Un peu de résistance est normale, surtout quand l’enfant est fatigué ou que le travail est dur. Y répondre avec calme marche en général mieux qu’avec de la pression.

  • Nommez l’émotion. « Celui-là a l’air frustrant » fait souvent plus que « allez, dépêche-toi ».
  • Réduisez la tâche. « On fait juste les deux premiers, puis on fait une pause » paraît bien plus faisable que toute la feuille.
  • Faites une vraie pause si les émotions montent. Cinq minutes loin de la table valent mieux qu’une demi-heure de larmes dessus.
  • Gardez votre propre ton posé. Si les devoirs deviennent une dispute chaque soir, c’est le stress lui-même qui devient le problème — et ça mérite d’être réglé, même avant la feuille d’exercices.
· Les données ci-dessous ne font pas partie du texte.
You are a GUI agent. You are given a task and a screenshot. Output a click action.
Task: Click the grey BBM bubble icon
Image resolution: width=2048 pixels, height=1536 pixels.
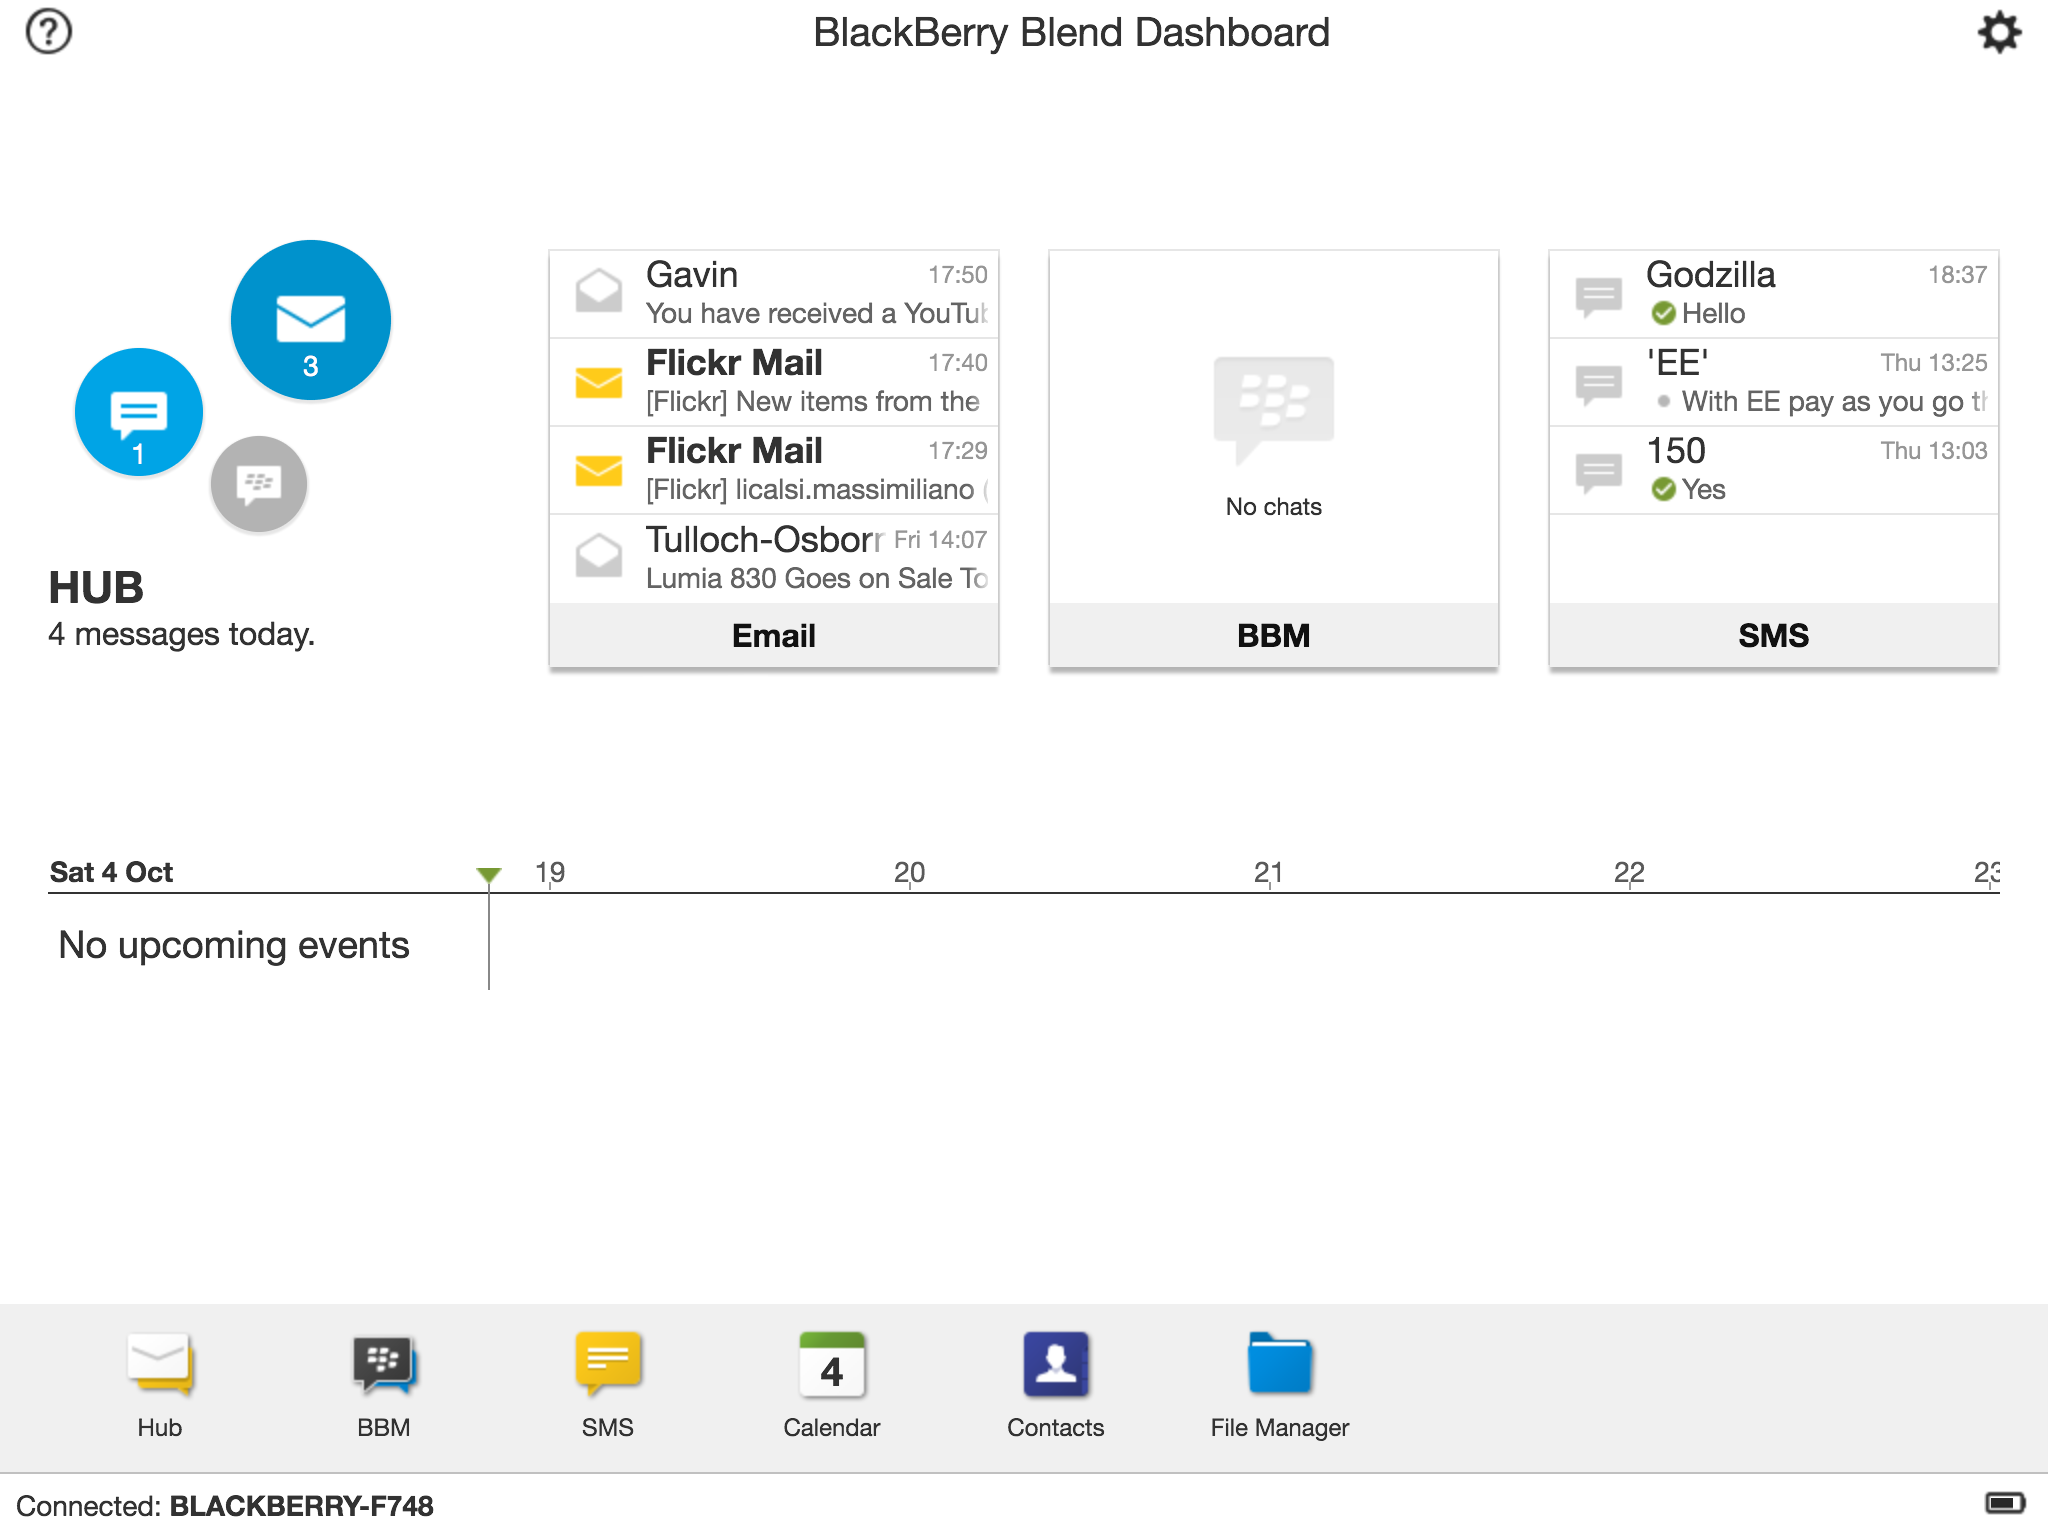click(258, 484)
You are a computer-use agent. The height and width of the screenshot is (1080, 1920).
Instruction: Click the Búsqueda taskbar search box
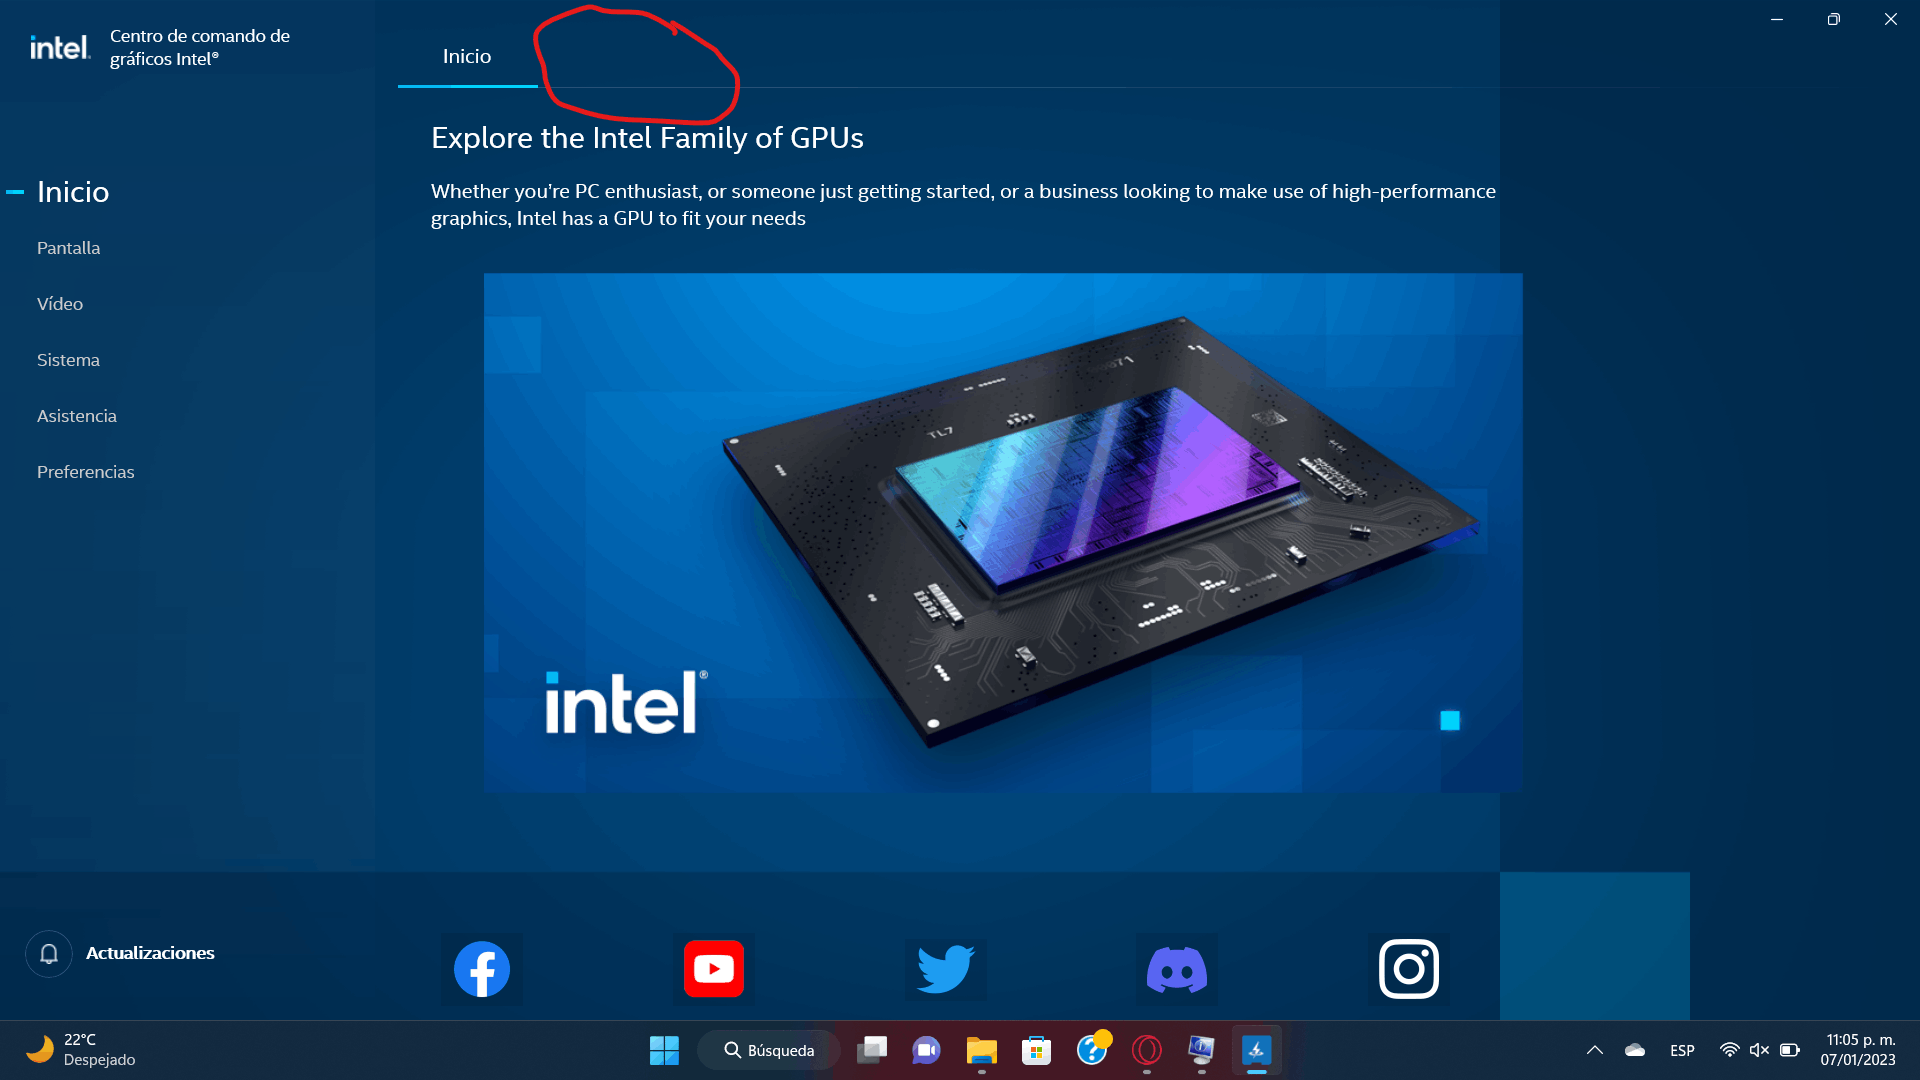click(768, 1050)
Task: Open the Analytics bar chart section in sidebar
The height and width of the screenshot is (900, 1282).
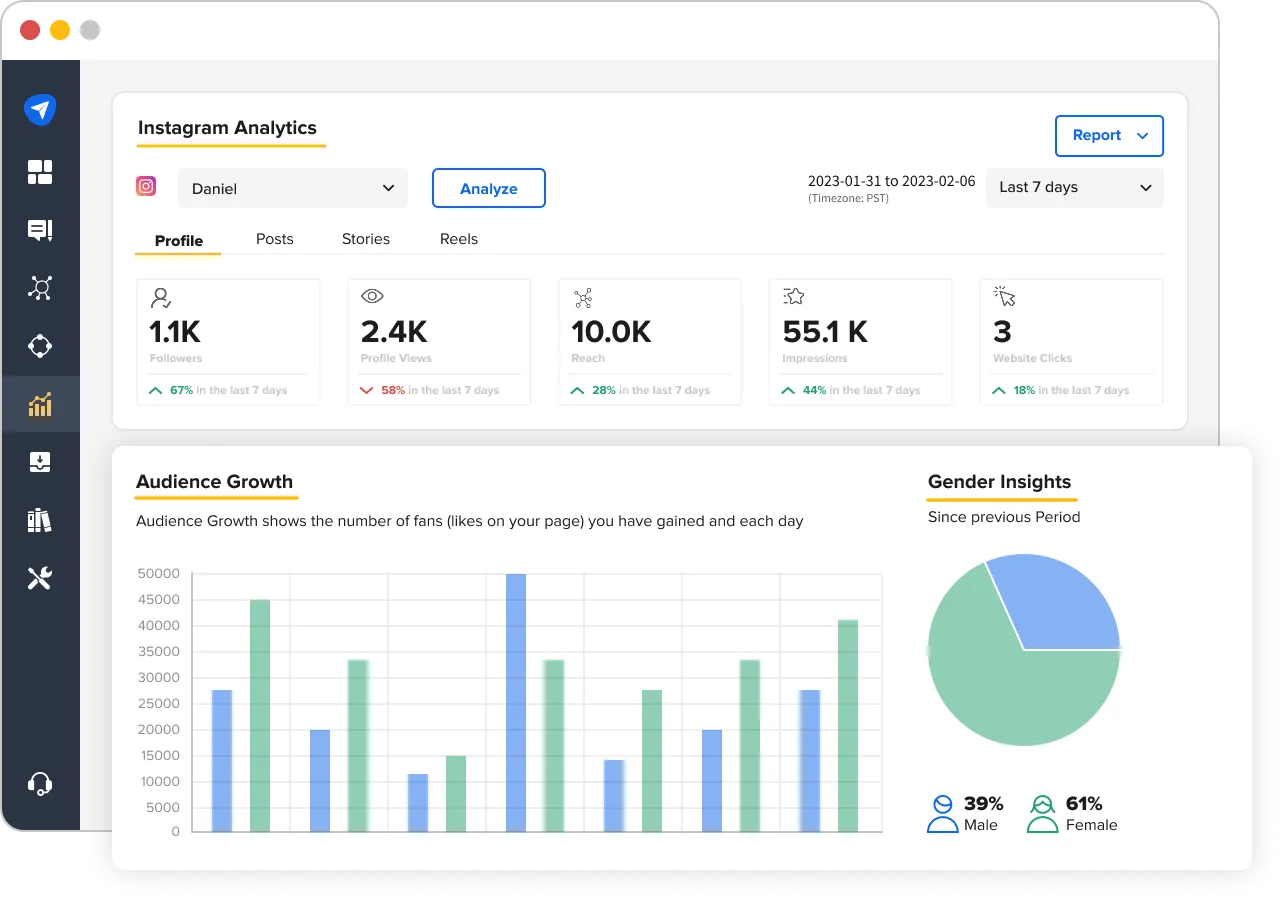Action: point(41,404)
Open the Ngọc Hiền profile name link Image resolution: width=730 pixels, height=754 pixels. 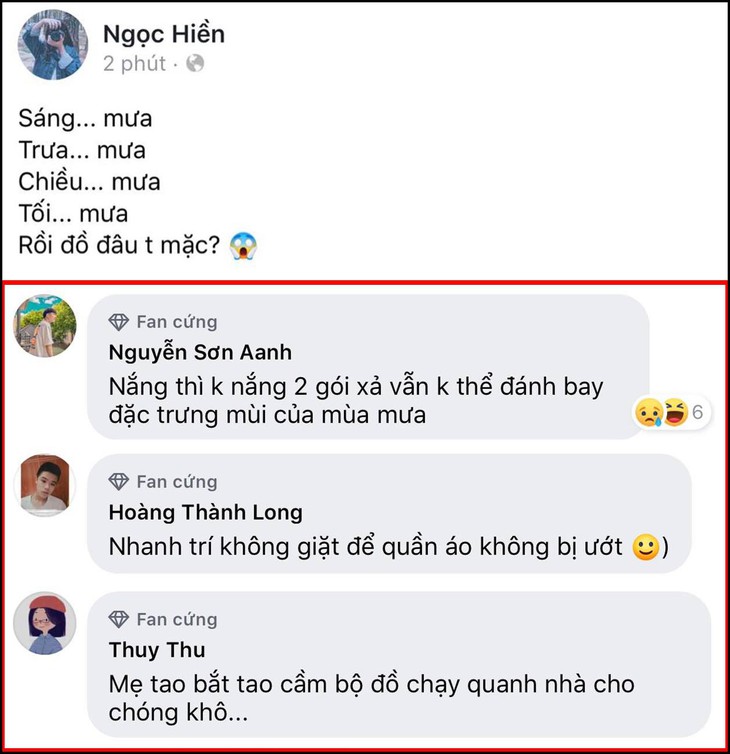click(x=164, y=34)
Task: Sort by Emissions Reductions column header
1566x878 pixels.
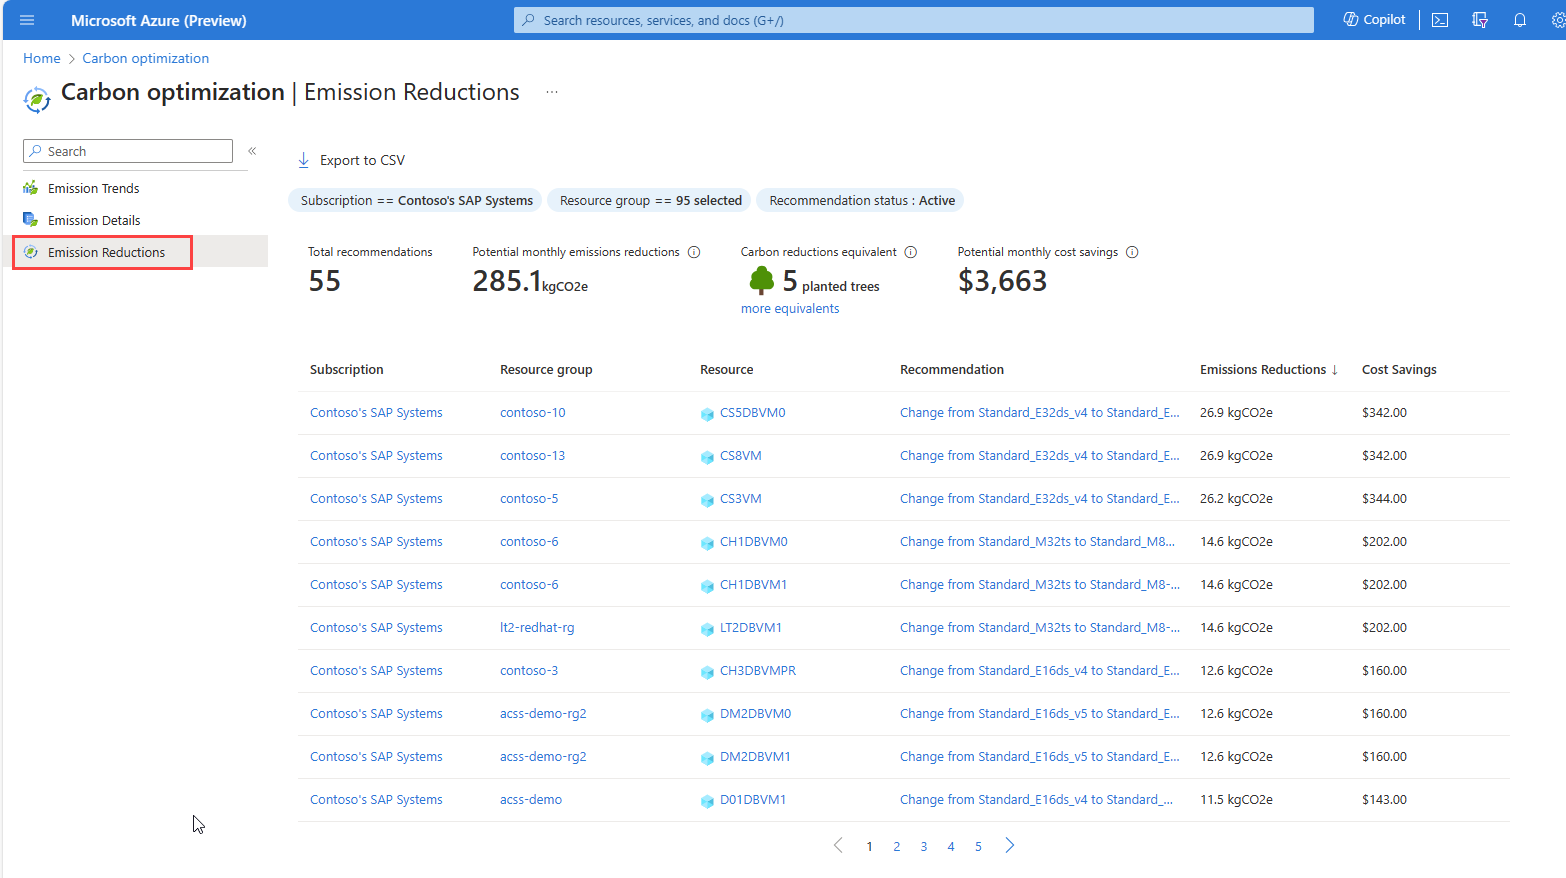Action: 1262,370
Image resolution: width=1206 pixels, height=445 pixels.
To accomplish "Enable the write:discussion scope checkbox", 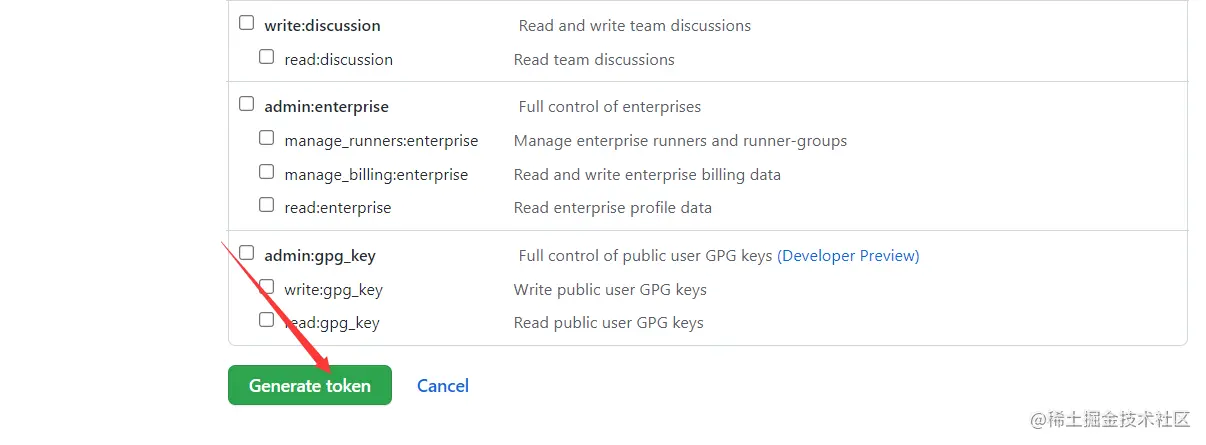I will pos(247,23).
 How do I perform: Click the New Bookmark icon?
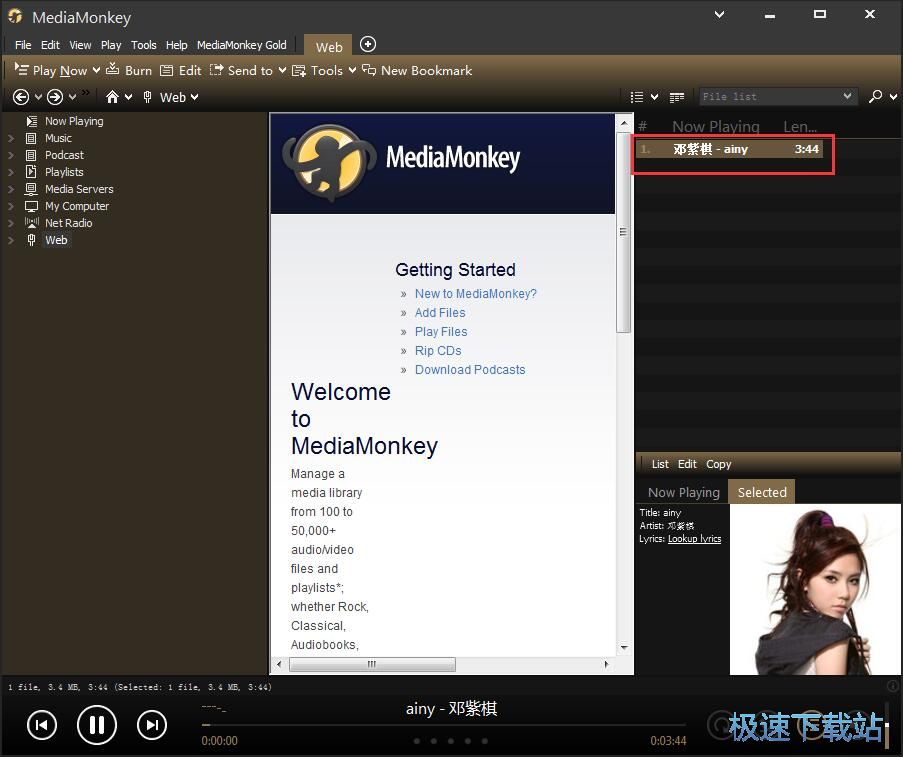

Beaucoup de résistance vient en réalité de la fatigue. Un enfant qui manque de repos a du mal à se concentrer sur quoi que ce soit — notre guide sur le sommeil dont un enfant d’âge scolaire a besoin peut vous aider à vérifier si la fatigue joue un rôle.

Parler à l’enseignant

Vous n’êtes pas censé tout démêler seul. Les enseignants préfèrent de loin avoir de vos nouvelles plutôt que de voir un enfant décrocher en silence.

Signalez-leur si vous remarquez :

  • Des devoirs qui prennent régulièrement bien plus de temps qu’ils ne le devraient.
  • Un travail que votre enfant ne peut pas faire seul, soir après soir.
  • Des devoirs qui finissent en larmes ou en disputes presque chaque soir.

Présentez-vous curieux, pas accusateur : « Voilà ce que je vois à la maison — est-ce ce à quoi vous vous attendez ? » L’enseignant peut vous dire ce qui est normal, ajuster la charge, ou repérer quelque chose à examiner de plus près. Si un schéma de réelle difficulté revient sans cesse, notre guide sur les signes d’un trouble d’apprentissage explique quoi surveiller et quand demander plus d’aide.

Garder le tout sans stress

Les devoirs ne sont qu’une petite partie de la vie de votre enfant — et votre relation compte bien plus que n’importe quelle feuille d’exercices. Quelques repères à garder en tête :

  • Protégez le coucher et les temps calmes. Un enfant reposé et détendu apprend mieux qu’un enfant épuisé.
  • Félicitez l’effort, pas seulement la note. « Tu as tenu bon sur celui-là, qui était dur » construit plus que « tu es tellement intelligent ».
  • Laissez-en faire son travail à lui. Certains soirs se passeront mal. C’est normal — c’est à lui de l’assumer, avec vous qui l’encouragez depuis le bord.

Cet article est fourni à titre d’information générale et ne constitue ni un avis médical ni un avis pédagogique. Si vous avez des inquiétudes au sujet des apprentissages de votre enfant, son enseignant ou son médecin est la personne la mieux placée pour en parler.

Questions fréquentes

Dois-je rester assis à côté de mon enfant pendant les devoirs ? +

Rester à proximité vaut souvent mieux que par-dessus son épaule. Tenez-vous assez près pour aider en cas de blocage, mais laissez-le essayer d'abord. À mesure qu'il prend de l'assurance, vous pouvez vous éloigner peu à peu.

Que faire si mon enfant refuse de faire ses devoirs ? +

Commencez petit. Convenez d'un temps de travail court et fixe, enlevez la pression sur le résultat, et proposez une courte pause ou une collation d'abord. Si le refus revient chaque jour, c'est souvent que le travail semble trop dur ou que le moment est mal choisi — deux raisons d'en parler calmement à l'enseignant.

Jusqu'où aider si mon enfant a vraiment du mal ? +

Aidez-le à se débloquer, pas à finir. Expliquez la première étape, faites un exemple ensemble, puis rendez-lui la main. S'il n'y arrive toujours pas seul, c'est une information utile à partager avec l'enseignant plutôt qu'à corriger en douce.

Combien de temps les devoirs devraient-ils durer à cet âge ? +

Cela varie selon l'école et l'âge, mais un repère courant est d'environ 10 minutes par année scolaire. Si cela prend régulièrement bien plus longtemps, ou se termine en larmes presque chaque soir, prévenez l'enseignant — la quantité mérite peut-être d'être ajustée.